The difference in the narrations in these various hadith has led jurists to differ on this matter. Some take all of them together, while others prefer some narrations over others. Ibn Hazm holds that either-- offering or not offering (funeral prayer for the martyrs)--is permissible. It is alright whether or not a funeral prayer is offered for the martyrs. In one of his statements Ahmad has also expressed a similar view. Ibn al-Qayyim approves of this view and says: “The correct position in this regard is that one is given a choice whether or not to offer a funeral prayer (for a martyr), because there are reports in favor of both positions.” This is the opinion also of Ahmad, and he is the proper person to describe the principles of his school. He says: “What is apparent from this is that no funeral prayer was offered for the martyrs of Uhud before burying them. There were seventy people who fell martyrs in that battle, and any funeral prayer for them could not have taken place in secret.” The hadith reported by Jabir ibn ‘Abd Allah that the Prophet, peace be upon him, did not offer funeral prayer for these martyrs is sound and very explicit. Jabir’s father was among those who were killed that day, and he knew what few besides him knew. Abu Hanifah, Al-Thawri, Al-Hasan, and Ibn Al-Musayiyaib, however, are inclined to the reports stating that the Prophet, peace be upon him, did offer funeral prayer for the martyrs. They hold that a funeral prayer must be offered for martyrs. However, Malik, Ash-Shafi’i, Ishaq, and, according to one report, Ahmad, prefer the reports that say no funeral prayer is to be offered for martyrs. Ash-Shafi’i in his Kitab al-Umm writes: “All reports received concerning this subject are sound and show that the Prophet, peace be upon him, did not offer funeral prayer for the martyrs of Uhud. Those who report that he offered funeral prayer for them and said seventy takbirs for Hamzah are not correct. Those who turn away from these sound hadith should be ashamed of themselves. The hadith reported by ‘Uqbah ibn ‘Amir also states that the Prophet, peace be upon him, did so eight years after their death, as if he were bidding them farewell. This does not constitute abrogation of an established practice. (See Al-Umm. by Ash-Shafi’i)

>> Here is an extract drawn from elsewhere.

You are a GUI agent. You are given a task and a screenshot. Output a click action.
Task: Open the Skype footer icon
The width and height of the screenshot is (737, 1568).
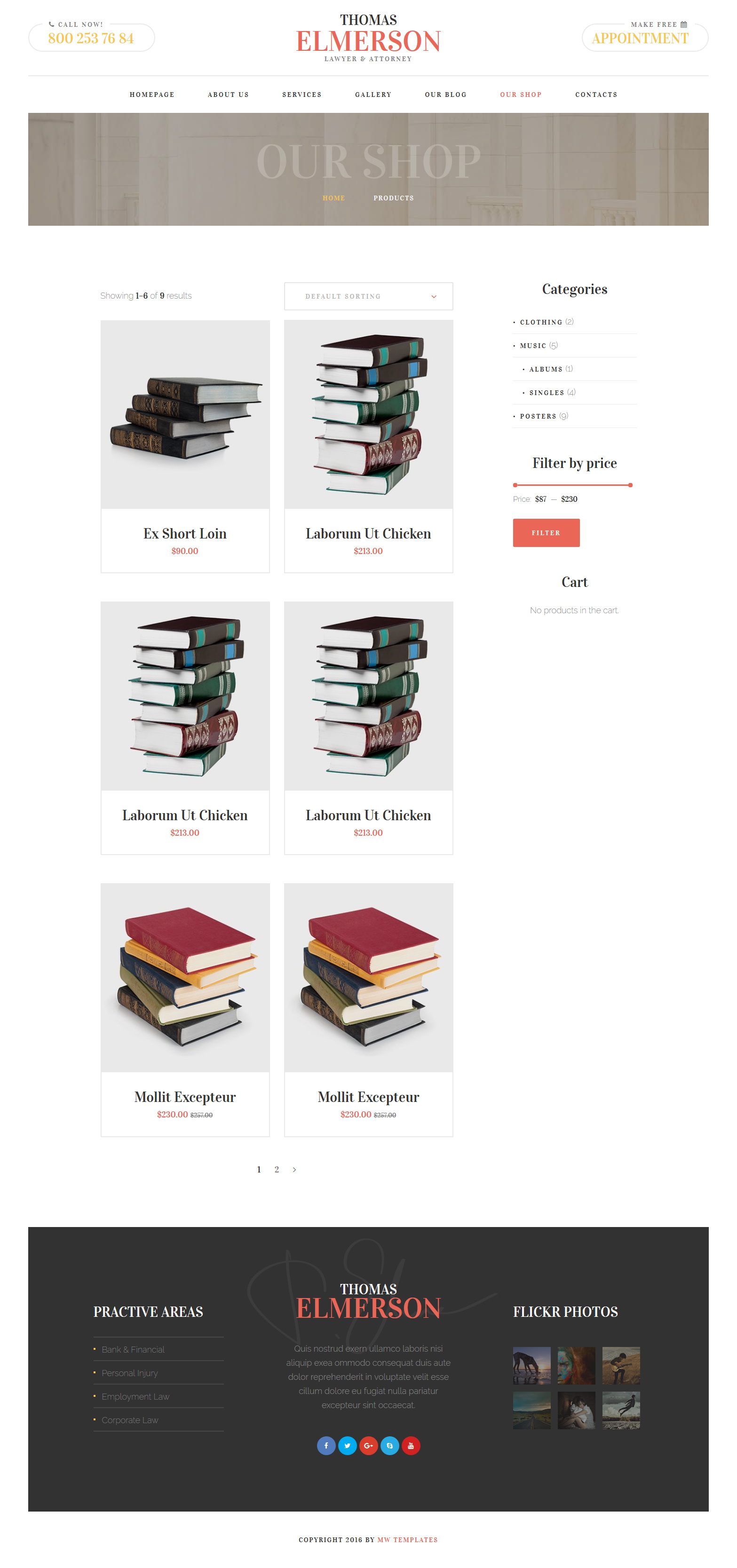pos(389,1445)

A Person Surviving a Battle but later Dying of Wounds
If one is wounded in a battle, but survives, remains in a stable condition for a while, and then dies, he should be washed, and a funeral prayer should be offered for him, even though he may be a martyr. The Prophet, peace be upon him, washed Sa’d ibn Mu’azh, and offered a funeral prayer for him, after he died of his hand wounds. Sa’d was taken to the mosque, where he remained for a few days, and then he died as a martyr because of his infected wound. If on the other hand, a wounded fighter does not survive in a stable condition, or he just talked or drank water and thereafter died, he is not to be washed or offered a funeral prayer. The author of Al-Mughni states: “It is recorded in Futuh Al-Sham, that a man said: “I took some water to give a drink to my cousin if he were still alive after some injuries in the battle. On the way, I passed by Al-Harith ibn Hisham, who was also wounded in the same battle. I wanted to give him a drink, but he noticed that another wounded man was looking toward him for a drink. At this he pointed that I should first give this man a drink. I went toward him to give him a drink, but he also found another man looking to him. So he gestured that I should first give him the drink. Thus they all died. None of them was washed or offered a funeral prayer although they all died after the battle.